Медлит еще немного. И тихо, почти шепотом добавляет:
– Но его никто не останавливает.
Баталист
Утопия Александра Роднянского: малой кровью, на любой земле (2012)
Александр Роднянский – советский документалист, украинский телемагнат, реформатор канала «СТС», соавтор «9 роты» и «Обитаемого острова» – в последние годы резко расширил свое присутствие на территории мирового кинематографа: он продюсирует новые фильмы Звягинцева и Роберта Родригеса, скупает дистрибьюторские сети в Европе и вкладывается в авторские проекты в Америке, а под Питером снимает с Федором Бондарчуком фронтовой боевик «Сталинград» с вызывающим оторопь бюджетом. Александр Гаррос отправился в поселок Саперный, чтобы понять, сможет ли Роднянский переломить судьбу современного русского кино.
– Кто-нибудь уберет наконец этот красный флаг? – говорит Роднянский. – Какого черта они вообще его там воткнули? Не могут себе представить Сталинград без красного флага?!

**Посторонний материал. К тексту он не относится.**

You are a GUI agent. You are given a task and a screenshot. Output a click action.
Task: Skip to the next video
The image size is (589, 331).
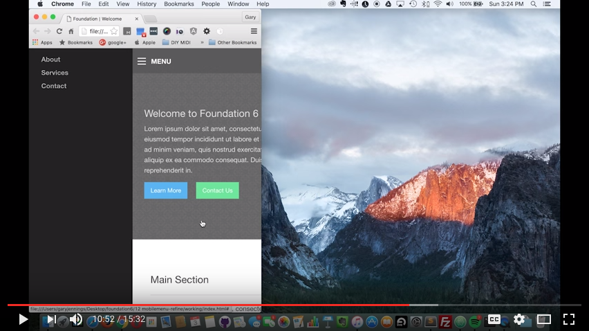tap(51, 319)
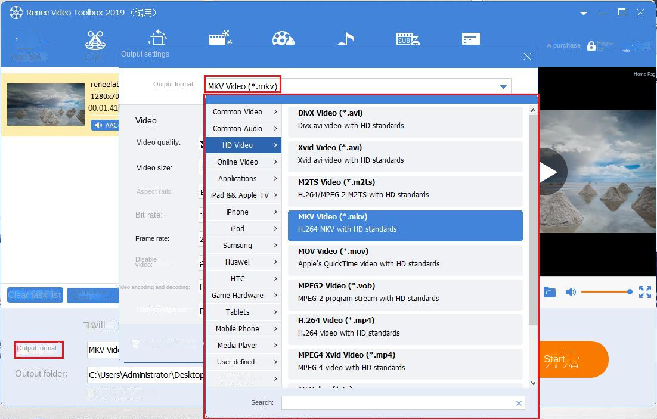Open the output folder via the folder icon
The image size is (657, 419).
pos(549,292)
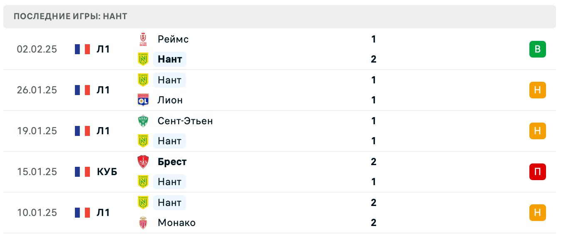Click the Monaco club crest icon
561x236 pixels.
tap(143, 223)
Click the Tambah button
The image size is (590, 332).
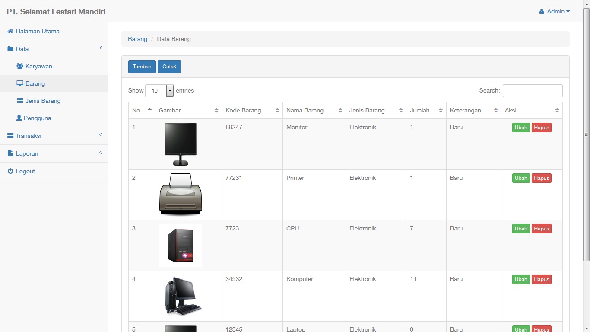tap(142, 66)
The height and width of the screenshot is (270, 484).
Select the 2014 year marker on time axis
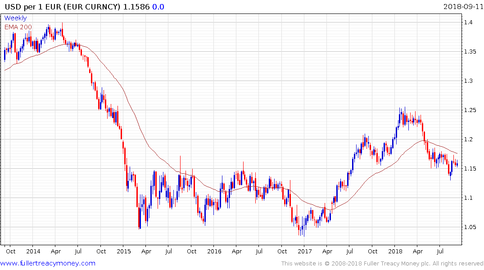pyautogui.click(x=33, y=251)
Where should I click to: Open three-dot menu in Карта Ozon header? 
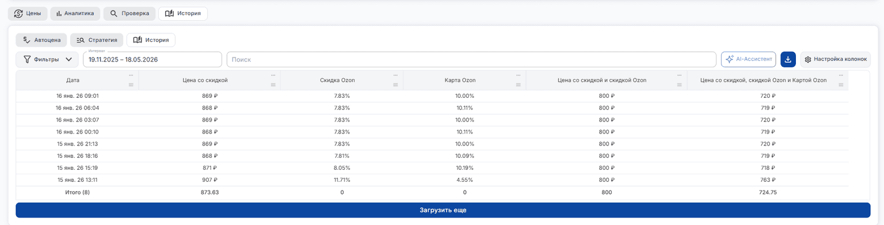click(x=519, y=76)
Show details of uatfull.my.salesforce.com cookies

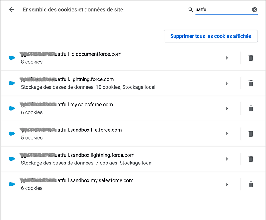tap(227, 108)
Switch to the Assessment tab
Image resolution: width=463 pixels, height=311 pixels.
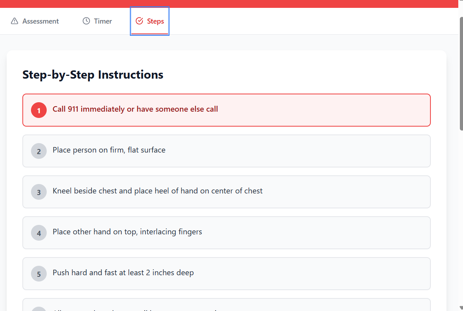tap(35, 21)
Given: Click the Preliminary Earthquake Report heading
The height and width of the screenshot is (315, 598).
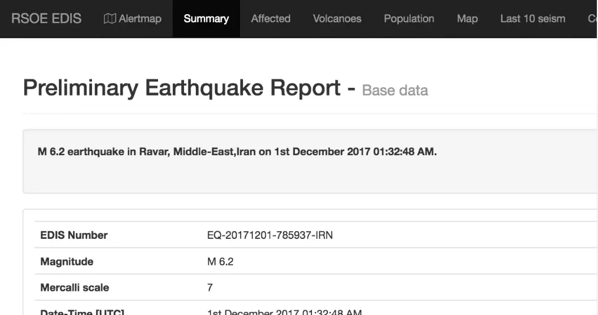Looking at the screenshot, I should (182, 88).
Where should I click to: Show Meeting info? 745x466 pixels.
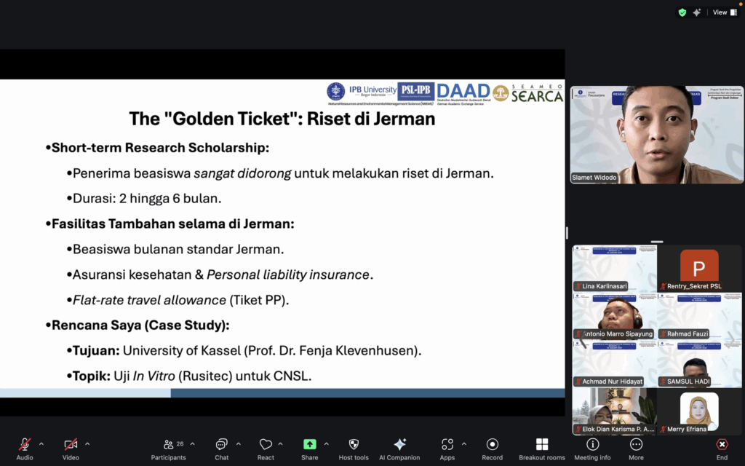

Александр Ефимович Роднянский, пятидесятилетний кинематографист в четвертом поколении, советский документалист, международный киноделец, продюсер приблизительно половины главных русских блокбастеров последних лет, акула теле- и вообще медиабизнеса, владелец фестиваля «Кинотавр», двукратный оскаровский номинант (не сам, конечно, номинировался – но спродюсированные им картины), член жюри «Берлинале», лауреат всяческих премий и т. д. и т. п., стоит в белой рубашке с закатанными рукавами, широко и крепко расставив ноги, на краю траншеи. За спиной у Роднянского уткнулся носом в землю фашистский самолет, кажется, «хейнкель», а может, «юнкерс» или «дорнье», поди теперь разбери: крылья подрезаны в падении по самые моторные гондолы, фонарь пробит; впрочем, судя по эмблеме – красный грифон, – должен быть «хейнкель 111», эскадра люфтваффе «Гриф», она в Сталинграде вроде и впрямь воевала. Возле правого ботинка Роднянского валяется в пыли (пыль тут вездесуща) пожелтевшая страничка из натурального довоенного пособия по гражданской обороне с картинкой, на которой один схематичный физкультурник делает другому искусственное дыхание рот в рот. На носу у Роднянского задымленные очки, и сквозь них он с непатриотичным скепсисом смотрит на красное знамя, киногенично бьющееся над крышей раздолбанного, с вывороченным нутром и полуобрушенными перекрытиями здания этажей в четыре-пять. Скептичен Роднянский оттого, что эта часть города вообще-то до сих пор в немецко-фашистских лапах, оперативный штаб вермахта в сотне метров, и алому стягу, значит, делать тут решительно нечего.